## Task brief
In the listing below, find each line that holds "right" and list it.

Start of Material to process

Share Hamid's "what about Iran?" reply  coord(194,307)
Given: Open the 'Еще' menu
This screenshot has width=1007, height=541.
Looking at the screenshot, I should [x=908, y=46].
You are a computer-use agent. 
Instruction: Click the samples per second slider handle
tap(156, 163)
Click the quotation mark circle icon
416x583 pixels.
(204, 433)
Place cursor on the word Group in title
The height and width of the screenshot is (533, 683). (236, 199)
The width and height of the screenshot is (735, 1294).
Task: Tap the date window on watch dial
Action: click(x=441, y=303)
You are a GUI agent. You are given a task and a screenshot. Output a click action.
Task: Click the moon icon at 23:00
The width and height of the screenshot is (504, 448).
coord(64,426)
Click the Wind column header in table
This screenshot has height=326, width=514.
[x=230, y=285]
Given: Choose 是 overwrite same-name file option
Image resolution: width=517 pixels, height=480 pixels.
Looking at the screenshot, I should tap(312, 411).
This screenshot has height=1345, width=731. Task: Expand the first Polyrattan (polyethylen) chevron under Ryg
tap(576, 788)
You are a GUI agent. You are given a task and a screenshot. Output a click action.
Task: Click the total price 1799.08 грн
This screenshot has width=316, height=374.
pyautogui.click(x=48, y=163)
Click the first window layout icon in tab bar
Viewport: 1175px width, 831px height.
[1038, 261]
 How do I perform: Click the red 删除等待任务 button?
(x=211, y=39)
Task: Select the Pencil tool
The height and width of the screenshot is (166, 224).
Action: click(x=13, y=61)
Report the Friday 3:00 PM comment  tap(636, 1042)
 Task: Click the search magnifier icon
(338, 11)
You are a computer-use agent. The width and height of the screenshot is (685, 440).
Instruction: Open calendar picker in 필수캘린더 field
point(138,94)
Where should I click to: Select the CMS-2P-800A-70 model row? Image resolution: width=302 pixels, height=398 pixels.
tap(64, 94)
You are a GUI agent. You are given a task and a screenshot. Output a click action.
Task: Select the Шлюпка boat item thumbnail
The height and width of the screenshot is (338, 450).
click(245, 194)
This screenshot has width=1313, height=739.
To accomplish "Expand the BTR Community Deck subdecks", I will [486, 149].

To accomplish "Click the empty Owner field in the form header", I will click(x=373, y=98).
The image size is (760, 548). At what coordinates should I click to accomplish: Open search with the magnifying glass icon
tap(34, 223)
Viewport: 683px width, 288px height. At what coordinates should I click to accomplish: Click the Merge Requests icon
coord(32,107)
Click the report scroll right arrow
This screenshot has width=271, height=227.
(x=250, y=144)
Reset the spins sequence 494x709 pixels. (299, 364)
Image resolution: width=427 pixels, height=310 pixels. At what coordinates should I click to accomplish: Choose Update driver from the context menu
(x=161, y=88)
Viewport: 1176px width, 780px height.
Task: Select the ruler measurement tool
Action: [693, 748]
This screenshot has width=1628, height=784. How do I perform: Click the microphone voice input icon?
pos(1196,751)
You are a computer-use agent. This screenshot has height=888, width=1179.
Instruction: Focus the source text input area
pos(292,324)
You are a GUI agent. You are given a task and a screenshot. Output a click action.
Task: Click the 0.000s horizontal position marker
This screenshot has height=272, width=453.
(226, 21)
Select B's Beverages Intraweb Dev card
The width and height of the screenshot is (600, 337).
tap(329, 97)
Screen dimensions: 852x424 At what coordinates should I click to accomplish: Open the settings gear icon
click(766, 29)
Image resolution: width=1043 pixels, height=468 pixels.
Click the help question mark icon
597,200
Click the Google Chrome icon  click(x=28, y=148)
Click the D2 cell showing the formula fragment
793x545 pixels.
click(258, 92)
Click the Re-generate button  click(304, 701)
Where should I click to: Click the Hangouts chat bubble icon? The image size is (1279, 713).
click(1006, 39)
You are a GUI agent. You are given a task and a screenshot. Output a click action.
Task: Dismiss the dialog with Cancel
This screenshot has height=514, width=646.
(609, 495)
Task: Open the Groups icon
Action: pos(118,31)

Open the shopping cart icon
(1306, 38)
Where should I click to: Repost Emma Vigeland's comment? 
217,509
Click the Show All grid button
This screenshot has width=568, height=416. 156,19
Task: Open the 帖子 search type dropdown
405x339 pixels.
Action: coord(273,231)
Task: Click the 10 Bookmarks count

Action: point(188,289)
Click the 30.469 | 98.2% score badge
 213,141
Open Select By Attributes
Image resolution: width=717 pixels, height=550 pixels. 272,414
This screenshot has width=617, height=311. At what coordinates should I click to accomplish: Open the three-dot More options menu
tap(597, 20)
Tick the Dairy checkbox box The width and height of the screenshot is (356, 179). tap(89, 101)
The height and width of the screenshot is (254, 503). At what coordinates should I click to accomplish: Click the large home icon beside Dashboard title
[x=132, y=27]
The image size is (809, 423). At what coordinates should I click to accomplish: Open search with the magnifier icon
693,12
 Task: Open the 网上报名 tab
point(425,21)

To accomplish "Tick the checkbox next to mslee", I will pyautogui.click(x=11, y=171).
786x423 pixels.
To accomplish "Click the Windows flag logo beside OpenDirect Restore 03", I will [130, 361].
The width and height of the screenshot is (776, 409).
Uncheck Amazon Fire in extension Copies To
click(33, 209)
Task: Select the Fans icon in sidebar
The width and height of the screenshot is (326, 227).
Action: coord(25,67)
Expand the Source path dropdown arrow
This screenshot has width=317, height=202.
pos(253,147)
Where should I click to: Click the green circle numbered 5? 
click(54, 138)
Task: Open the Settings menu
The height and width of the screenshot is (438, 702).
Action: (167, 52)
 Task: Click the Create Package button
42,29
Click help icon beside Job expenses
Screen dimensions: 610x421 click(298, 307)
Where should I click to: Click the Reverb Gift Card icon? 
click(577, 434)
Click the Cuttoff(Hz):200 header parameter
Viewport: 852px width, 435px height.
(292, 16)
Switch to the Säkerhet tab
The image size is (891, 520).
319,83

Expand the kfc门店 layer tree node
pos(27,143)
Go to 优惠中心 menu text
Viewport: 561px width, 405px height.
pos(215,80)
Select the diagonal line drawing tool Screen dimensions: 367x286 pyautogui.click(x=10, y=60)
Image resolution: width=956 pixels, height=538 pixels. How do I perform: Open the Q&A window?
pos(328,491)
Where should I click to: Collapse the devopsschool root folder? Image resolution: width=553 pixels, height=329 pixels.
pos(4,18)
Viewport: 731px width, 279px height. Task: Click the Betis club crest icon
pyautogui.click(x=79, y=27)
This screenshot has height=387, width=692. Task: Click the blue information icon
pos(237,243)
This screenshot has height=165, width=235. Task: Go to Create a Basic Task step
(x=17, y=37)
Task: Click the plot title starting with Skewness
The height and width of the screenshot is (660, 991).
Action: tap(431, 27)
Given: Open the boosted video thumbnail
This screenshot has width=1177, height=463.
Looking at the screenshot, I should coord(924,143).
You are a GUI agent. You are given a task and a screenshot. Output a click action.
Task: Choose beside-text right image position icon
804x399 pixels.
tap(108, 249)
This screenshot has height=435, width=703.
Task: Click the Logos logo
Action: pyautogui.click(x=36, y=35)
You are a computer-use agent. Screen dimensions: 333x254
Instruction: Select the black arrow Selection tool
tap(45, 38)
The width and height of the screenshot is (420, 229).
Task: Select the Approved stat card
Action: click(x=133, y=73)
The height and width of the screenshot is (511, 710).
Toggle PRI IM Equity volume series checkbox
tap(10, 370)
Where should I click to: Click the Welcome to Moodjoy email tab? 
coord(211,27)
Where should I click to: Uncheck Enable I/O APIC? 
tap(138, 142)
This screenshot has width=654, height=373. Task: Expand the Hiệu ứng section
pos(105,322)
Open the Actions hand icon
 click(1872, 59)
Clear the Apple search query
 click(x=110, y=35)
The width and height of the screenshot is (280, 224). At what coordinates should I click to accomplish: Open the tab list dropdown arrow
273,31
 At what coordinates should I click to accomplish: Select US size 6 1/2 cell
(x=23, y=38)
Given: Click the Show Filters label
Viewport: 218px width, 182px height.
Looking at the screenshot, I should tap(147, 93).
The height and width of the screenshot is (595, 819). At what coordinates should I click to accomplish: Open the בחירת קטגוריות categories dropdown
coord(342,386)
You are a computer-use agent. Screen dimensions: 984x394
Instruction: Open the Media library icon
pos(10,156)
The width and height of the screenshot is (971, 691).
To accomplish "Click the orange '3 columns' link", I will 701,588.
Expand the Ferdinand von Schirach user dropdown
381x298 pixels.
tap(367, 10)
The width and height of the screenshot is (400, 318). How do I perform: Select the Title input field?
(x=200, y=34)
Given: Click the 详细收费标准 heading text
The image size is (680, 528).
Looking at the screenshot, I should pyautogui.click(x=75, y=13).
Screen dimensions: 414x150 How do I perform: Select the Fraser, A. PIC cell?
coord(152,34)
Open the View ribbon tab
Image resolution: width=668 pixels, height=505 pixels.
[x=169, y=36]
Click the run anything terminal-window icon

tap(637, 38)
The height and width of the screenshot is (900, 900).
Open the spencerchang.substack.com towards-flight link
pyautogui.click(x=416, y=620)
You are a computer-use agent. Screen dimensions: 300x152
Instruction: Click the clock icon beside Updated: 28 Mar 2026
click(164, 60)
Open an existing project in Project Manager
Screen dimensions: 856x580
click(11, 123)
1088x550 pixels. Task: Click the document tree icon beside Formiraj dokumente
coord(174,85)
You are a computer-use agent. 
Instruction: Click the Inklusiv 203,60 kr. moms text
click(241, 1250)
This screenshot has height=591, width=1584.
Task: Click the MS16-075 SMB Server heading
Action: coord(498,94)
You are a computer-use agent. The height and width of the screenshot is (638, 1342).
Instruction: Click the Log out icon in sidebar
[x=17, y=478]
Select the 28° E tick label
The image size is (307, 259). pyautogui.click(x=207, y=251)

End of Material to process

## Output
Click the report scroll right arrow
Task: Choose beside-text right image position icon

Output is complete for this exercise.